Benjamin Pritchard, PR1 Men’s Single Sculls, Great Britain, Gold, Giacomo Perini, Italy, Silver, Erik Horrie, Australia, Bronze, 2024 World Rowing Cup III, Poznan, Poland © World Rowing / Benedict Tufnell

“The more specific bit with paras is making sure that the programme helps their bodies and is not something that’s going to impact them or their impairments or disabilities, and make their weaknesses stronger, which may sometimes be slightly different to the Olympic side and the able bodies,” Benavente continues. “But ultimately the actual fundamentals of the programme are very similar to the able-bodies – volume and power training, moving their own body weight, moving well; mobility, being able to get into a good compressed position, a lot of trunk training.”

The similarities have grown closer since the para-rowing distance lengthened from 1000m to 2000m after the Rio 2016 Olympic Games, matching the standard international racing course. That pushed the volume of training up for para-rowers to address the additional physiological needs.

“But racing is racing and the top speed you need is the top speed. That hasn’t ever changed, it’s just then how do you do that for a longer period,” Benavente adds.

Particularly important for para-athletes is ensuring that their individual ways of moving are addressed, and that they keep on top of any physiotherapy or rehab work. They may each have their own warm-up routine, for example. After that, the key is making however the athlete moves within the limits of their impairment strong and repeatable, and making any area of impairment as strong as possible.

“Making those areas not weaker and allowing them to move to the limits of their function without injuring them is important, because when rowing and at pace and intensity they put their body through that. So you have to do that in training, or at least get to the limits in training so you know you can do that in training,” she says.

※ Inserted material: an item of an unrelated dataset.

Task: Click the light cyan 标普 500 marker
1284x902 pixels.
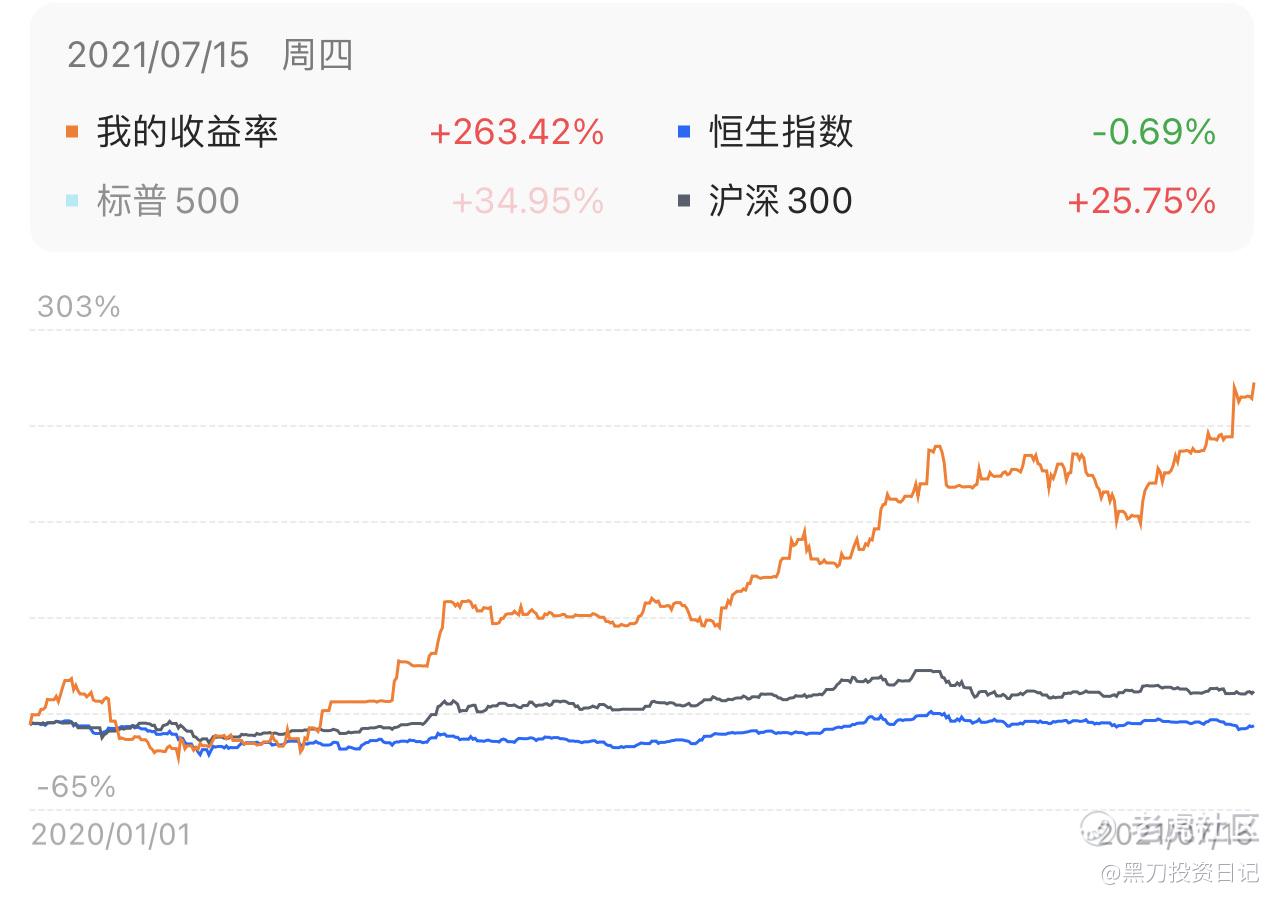Action: (x=72, y=201)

But Benavente says after that the physical fundamentals of a high-performance para-rowing programme are very similar to a high-performance programme for Olympic athletes – and indeed in Great Britain, the Paralympic squad trains on the same course at the same time as the rest of the GB team.

One area which is a little different is rigging. Not only does each athlete have a different way of moving, but para-rowing crew boats are currently all mixed-gender. Benavente says she spends more time thinking about rigging “than my head likes”, but equally, says starting from basic principles is key.

“Some people, how they want to move isn’t going to fit well in a crew boat, so you can tweak how they move with the rig,” she says, “but ultimately you’re trying to get people pushing in a straight line. Although we do adapt things so that we can get the straight lines as simple as possible, we wouldn’t go too extreme to making the boat set for how they are. We try to get them to move how we want with their capabilities and then rig around that.”

Small tweaks are key, and Benavente says coaches should not overthink things, and work initially by eye before making big changes to a boat’s set-up.

One thing that is currently evident is the way the strength and depth of the para-rowing field is increasing. Benavente attributes this partly to the world now understanding how to make the most of the athletes’ abilities and physicality.

“Some of them won’t be able to use their legs and some of them won’t be able to use their arms the same, but the rest of their bodies are phenomenal. When you start training towards that with that in mind it pushes the boundaries a bit more and people start realising you can do more with the athletes you have in front of you and you can take a few more risks with them,” she thinks.

“Obviously you then get a bit faster and competition gets a bit tighter, which is great for the sport. The depth starts coming up now and people start getting excited that there are medals out there to be won.”